* WORK REQUIRED *
Using the listing below, copy exactly the lines from the one containing "Хранение урожая (1374, 1530)" to the one containing "Вино (1312, 1023)", both lines included, and no others.

═══ DATA FOR ANALYSIS

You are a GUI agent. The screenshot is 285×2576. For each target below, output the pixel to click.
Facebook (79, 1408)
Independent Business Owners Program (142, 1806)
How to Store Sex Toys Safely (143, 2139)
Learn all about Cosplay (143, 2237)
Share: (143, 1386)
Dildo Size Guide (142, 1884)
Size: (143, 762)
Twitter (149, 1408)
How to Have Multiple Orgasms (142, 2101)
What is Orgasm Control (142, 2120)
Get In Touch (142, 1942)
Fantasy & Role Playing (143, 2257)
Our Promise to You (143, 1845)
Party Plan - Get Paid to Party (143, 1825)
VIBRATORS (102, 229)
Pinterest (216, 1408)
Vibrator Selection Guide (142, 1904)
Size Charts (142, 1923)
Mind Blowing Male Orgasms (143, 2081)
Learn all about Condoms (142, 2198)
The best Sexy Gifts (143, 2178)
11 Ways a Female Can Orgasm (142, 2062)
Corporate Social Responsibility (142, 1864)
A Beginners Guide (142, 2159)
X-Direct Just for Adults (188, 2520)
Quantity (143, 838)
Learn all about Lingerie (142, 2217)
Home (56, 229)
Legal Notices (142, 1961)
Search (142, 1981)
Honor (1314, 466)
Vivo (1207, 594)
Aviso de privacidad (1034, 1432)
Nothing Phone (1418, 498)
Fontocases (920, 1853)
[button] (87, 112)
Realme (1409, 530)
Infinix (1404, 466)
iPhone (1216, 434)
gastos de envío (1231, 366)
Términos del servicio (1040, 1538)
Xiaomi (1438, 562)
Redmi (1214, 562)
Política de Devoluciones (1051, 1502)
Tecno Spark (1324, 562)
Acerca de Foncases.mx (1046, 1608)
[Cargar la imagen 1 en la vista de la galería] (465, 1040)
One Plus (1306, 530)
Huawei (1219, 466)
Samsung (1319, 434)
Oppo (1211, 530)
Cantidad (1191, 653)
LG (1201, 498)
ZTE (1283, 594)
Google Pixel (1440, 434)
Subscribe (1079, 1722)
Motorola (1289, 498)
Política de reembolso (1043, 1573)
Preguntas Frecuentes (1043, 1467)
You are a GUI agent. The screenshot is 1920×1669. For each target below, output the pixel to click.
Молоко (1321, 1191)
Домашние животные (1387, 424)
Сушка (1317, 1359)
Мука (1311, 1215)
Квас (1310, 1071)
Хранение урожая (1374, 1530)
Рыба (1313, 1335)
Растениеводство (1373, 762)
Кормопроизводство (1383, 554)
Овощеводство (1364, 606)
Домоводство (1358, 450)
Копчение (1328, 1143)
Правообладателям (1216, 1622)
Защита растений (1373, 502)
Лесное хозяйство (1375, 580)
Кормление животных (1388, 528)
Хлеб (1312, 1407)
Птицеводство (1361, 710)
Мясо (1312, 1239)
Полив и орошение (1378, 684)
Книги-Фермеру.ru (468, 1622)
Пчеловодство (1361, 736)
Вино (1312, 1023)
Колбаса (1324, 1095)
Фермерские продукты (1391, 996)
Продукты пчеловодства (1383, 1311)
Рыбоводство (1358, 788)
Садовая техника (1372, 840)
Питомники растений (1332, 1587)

══════

* OUTPUT BELOW *
Хранение урожая (1374, 1530)
Рыба (1313, 1335)
Растениеводство (1373, 762)
Кормопроизводство (1383, 554)
Овощеводство (1364, 606)
Домоводство (1358, 450)
Копчение (1328, 1143)
Правообладателям (1216, 1622)
Защита растений (1373, 502)
Лесное хозяйство (1375, 580)
Кормление животных (1388, 528)
Хлеб (1312, 1407)
Птицеводство (1361, 710)
Мясо (1312, 1239)
Полив и орошение (1378, 684)
Книги-Фермеру.ru (468, 1622)
Пчеловодство (1361, 736)
Вино (1312, 1023)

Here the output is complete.